[Stored data]
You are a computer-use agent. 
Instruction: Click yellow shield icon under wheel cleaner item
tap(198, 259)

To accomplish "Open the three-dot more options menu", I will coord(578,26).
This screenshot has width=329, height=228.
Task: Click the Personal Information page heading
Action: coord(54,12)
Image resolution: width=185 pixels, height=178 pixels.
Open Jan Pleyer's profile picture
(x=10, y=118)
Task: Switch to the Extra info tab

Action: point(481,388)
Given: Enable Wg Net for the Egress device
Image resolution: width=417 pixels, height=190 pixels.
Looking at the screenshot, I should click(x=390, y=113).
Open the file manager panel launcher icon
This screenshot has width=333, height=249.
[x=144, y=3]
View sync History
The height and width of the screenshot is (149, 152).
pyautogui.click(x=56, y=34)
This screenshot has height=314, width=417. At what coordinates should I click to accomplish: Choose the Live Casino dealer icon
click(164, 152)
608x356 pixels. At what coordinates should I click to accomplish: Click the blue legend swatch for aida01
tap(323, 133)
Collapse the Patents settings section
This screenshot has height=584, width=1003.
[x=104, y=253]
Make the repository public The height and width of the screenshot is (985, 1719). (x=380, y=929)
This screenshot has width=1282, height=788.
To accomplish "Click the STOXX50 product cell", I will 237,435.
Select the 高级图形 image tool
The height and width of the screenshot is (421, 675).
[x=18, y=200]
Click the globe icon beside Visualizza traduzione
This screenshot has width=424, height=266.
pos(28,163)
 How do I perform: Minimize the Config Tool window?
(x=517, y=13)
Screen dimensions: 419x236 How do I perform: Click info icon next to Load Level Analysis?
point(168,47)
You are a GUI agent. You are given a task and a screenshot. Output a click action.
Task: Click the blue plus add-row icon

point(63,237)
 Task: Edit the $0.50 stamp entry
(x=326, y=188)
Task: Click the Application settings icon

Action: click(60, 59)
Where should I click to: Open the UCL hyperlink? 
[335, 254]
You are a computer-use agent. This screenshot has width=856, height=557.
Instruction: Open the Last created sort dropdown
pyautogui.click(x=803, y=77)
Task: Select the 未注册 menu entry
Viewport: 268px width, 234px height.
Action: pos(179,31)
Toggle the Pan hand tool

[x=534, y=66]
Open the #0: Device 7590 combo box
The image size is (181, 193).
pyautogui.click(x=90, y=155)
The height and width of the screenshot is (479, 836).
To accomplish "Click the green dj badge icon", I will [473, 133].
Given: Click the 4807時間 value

* Exercise brief: Your task is to find each line in the entries that contains the string "computer" and copy it.

* Reply to the exercise:
You are a computer-use agent. 
You are a computer-use agent. This screenshot has width=856, height=557.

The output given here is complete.